Whether I believe in everything he writes is one thing, but his comment about being "in a state of grace" is absolutely valid. Just because we have stepped away from the shackles that continue to bind the unenlightened (there being no Santa Clause, Religion and God) that doesn't mean we have to rub their faces in it. Believing or otherwise is a choice.
 
Adaptive coping strategies do help PTSD victims.
You just won't be all better.
You manage the misery.
Still going to be miserable.

If a person is still miserable, then those adaptive coping strategies are not helping.
 
The cognitive processes that generate it do.

One of them is obviously our ability to imagine objects and states of affairs that aren't actually present. That allows us to plan ahead and to critique past actions. But it also allows us to become imaginative and fanciful.

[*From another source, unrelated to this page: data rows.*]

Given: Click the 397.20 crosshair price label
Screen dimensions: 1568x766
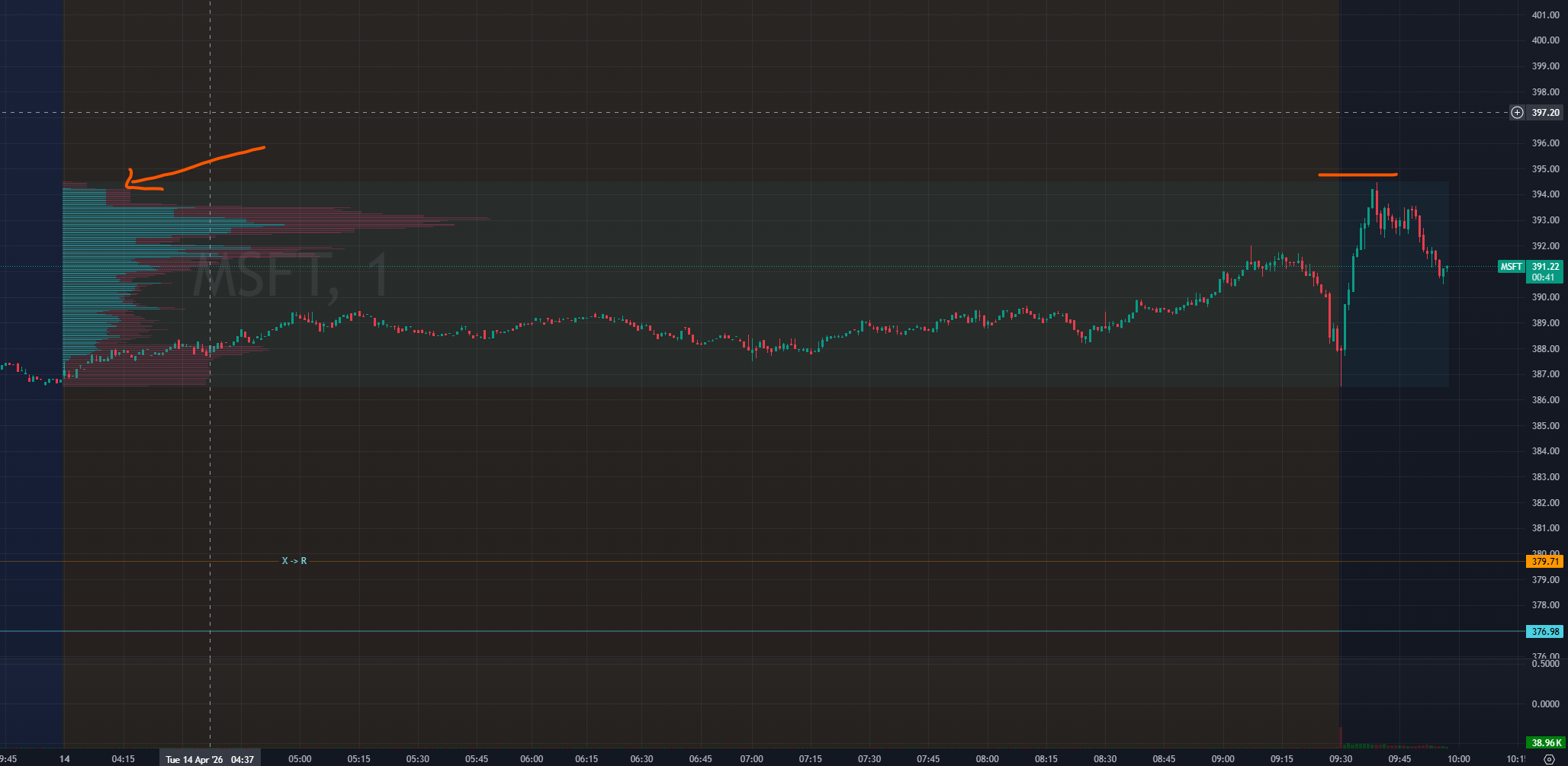Looking at the screenshot, I should click(1545, 113).
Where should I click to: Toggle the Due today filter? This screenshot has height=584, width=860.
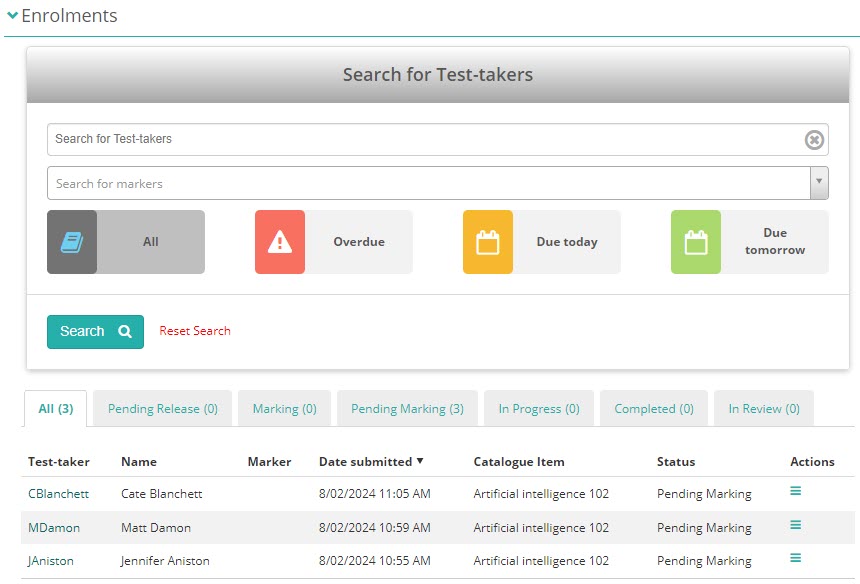click(x=566, y=242)
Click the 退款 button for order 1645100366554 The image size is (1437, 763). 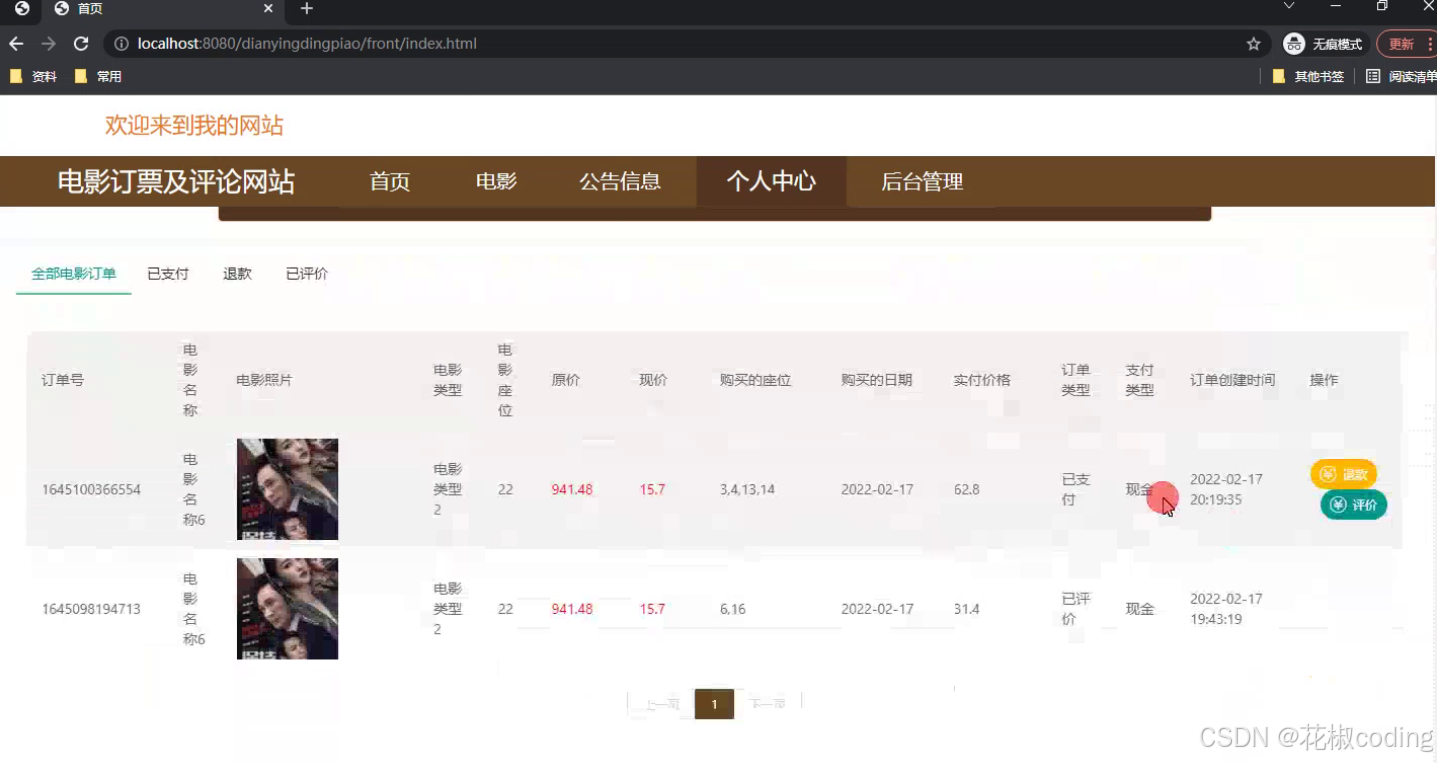tap(1343, 474)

Another is our being born instinctually prepared to use language and to read, interpret and interact with other human beings. Those highly evolved abilities make it easier and more comfortable for us to relate to people than inanimate objects and abstractions, so human beings naturally tend to conceive of non-human objects and events as if they were human, in anthropomorphic ways.

And there's the psychological principle of closure. Despite how little people actually know about the world that they inhabit, they always have the subjective feeling that they are clued in, comprehend the big picture and are consequently ready for action. So there's an accompanying tendency to fill in the many gaps imaginatively.

These cognitive processes as you say are not limited to religious ideas, though.
In fact, if we agree that those cognitive processes are universal, then the kind of ideas that traditional religions provide will be provided anyway, as long as we humans have those cognitive processes.
The only difference there may be is that some of thus generated ideas are preferred over others.


Religious ideas still provide the foundation for ethics for most people. Religion gives people hope that they will be reunited with lost loved ones and that their own inevitable deaths won't simply be the end. It makes people's personal suffering seem meaningful. Religion creates the impression that history has a purpose, that the events that occur in our lives can be read for meaning and intention like human actions can, and that all of this noisy turbulence around us is actually headed somewhere, towards some ideal conclusion, towards something better. And religion makes the universe all around, the endless heavens above, seem comprehensible someow, friendly, purposeful and emotionally accessible, more like a work of art than a cold and uncaring machine.

Are you suggesting here that in reality, the way things really are, the Universe is an uncaring machine and that human suffering and their whole lives are actually meaningless?
That the default of reality is meaninglessness?

If yes, how did you arrive at this notion?
 
I tend to agree with you. But ther eis one problem with that though - Who would we argu with if everyone saw things our way :D and second (seriously now) wouldn't is simply CRUSH those who live really tough lives?

Why?

In principle, being aligned with "how things really are" is the optimal situation, is it not?

So if the reality is that there is no God and human life is ultimately meaningless, then we should derive the most satisfaction from believing and acting as if there is no God and our lives are ultimately meaningless.

Why would someone who lives a "really tough life" have to indulge in delusion in order to make their life more bearable??
Why would anyone be better off indulging in delusion rather than face reality?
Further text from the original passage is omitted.